* Source records

○ ○ ○ ○ ○

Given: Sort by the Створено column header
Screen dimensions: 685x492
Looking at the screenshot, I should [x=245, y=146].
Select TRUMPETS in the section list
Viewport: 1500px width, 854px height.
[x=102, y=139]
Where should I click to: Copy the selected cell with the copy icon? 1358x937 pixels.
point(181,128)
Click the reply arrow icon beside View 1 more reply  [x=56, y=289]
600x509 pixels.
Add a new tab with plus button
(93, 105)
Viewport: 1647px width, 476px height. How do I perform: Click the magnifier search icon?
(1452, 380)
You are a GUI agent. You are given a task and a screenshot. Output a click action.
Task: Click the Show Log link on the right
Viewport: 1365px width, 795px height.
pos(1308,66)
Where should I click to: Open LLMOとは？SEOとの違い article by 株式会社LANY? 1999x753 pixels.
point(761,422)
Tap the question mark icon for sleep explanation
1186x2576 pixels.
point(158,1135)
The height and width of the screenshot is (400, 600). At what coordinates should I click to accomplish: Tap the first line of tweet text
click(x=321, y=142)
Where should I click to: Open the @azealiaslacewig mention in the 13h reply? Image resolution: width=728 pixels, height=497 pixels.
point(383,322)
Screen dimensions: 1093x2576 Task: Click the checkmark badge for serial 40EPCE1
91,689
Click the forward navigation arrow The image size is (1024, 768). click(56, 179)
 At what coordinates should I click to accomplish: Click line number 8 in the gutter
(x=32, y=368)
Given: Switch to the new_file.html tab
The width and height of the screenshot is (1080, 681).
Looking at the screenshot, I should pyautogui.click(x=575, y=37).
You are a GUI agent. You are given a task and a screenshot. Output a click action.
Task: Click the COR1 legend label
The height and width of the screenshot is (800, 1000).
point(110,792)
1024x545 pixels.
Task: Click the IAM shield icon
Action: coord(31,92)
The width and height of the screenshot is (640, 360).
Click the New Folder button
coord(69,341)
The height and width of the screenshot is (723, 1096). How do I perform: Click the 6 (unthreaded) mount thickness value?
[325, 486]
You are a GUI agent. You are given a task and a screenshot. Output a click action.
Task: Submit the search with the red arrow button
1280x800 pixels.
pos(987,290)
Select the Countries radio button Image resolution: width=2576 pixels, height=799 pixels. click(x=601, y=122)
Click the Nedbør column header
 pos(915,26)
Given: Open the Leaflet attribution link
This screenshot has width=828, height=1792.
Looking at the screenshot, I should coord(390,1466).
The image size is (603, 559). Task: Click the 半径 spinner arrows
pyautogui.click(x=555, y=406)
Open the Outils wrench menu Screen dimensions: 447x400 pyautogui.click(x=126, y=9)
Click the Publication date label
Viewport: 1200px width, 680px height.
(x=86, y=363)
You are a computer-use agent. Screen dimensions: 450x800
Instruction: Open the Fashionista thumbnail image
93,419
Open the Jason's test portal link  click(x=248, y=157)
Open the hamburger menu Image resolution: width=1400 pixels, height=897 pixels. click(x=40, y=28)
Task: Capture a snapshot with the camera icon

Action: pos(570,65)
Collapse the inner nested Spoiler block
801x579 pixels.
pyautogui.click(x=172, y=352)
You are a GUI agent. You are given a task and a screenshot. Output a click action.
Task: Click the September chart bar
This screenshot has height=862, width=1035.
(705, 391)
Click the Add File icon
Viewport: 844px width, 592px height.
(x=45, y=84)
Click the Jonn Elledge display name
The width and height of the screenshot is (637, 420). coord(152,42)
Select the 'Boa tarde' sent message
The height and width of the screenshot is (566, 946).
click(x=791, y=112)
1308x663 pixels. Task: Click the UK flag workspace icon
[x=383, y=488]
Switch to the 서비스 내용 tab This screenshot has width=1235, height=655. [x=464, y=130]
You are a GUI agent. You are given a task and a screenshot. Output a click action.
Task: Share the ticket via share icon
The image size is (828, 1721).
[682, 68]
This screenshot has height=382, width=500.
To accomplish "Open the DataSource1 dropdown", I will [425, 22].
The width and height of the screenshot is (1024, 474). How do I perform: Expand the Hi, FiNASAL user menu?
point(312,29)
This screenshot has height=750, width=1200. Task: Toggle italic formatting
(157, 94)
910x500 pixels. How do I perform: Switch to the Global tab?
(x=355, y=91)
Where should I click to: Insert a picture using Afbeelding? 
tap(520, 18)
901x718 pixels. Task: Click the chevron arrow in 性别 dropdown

○ ○ ○ ○ ○

* Exercise requirements
Set down, from the entries above, exactly the lines from the one with "Viewport: 1365px width, 795px height." up to and including the one with "Click the forward", and no other lines.

* Your solution
Viewport: 1365px width, 795px height.
pos(1308,66)
Where should I click to: Open LLMOとは？SEOとの違い article by 株式会社LANY? 1999x753 pixels.
point(761,422)
Tap the question mark icon for sleep explanation
1186x2576 pixels.
point(158,1135)
The height and width of the screenshot is (400, 600). At what coordinates should I click to accomplish: Tap the first line of tweet text
click(x=321, y=142)
Where should I click to: Open the @azealiaslacewig mention in the 13h reply? Image resolution: width=728 pixels, height=497 pixels.
point(383,322)
Screen dimensions: 1093x2576 Task: Click the checkmark badge for serial 40EPCE1
91,689
Click the forward navigation arrow The image size is (1024, 768). click(56, 179)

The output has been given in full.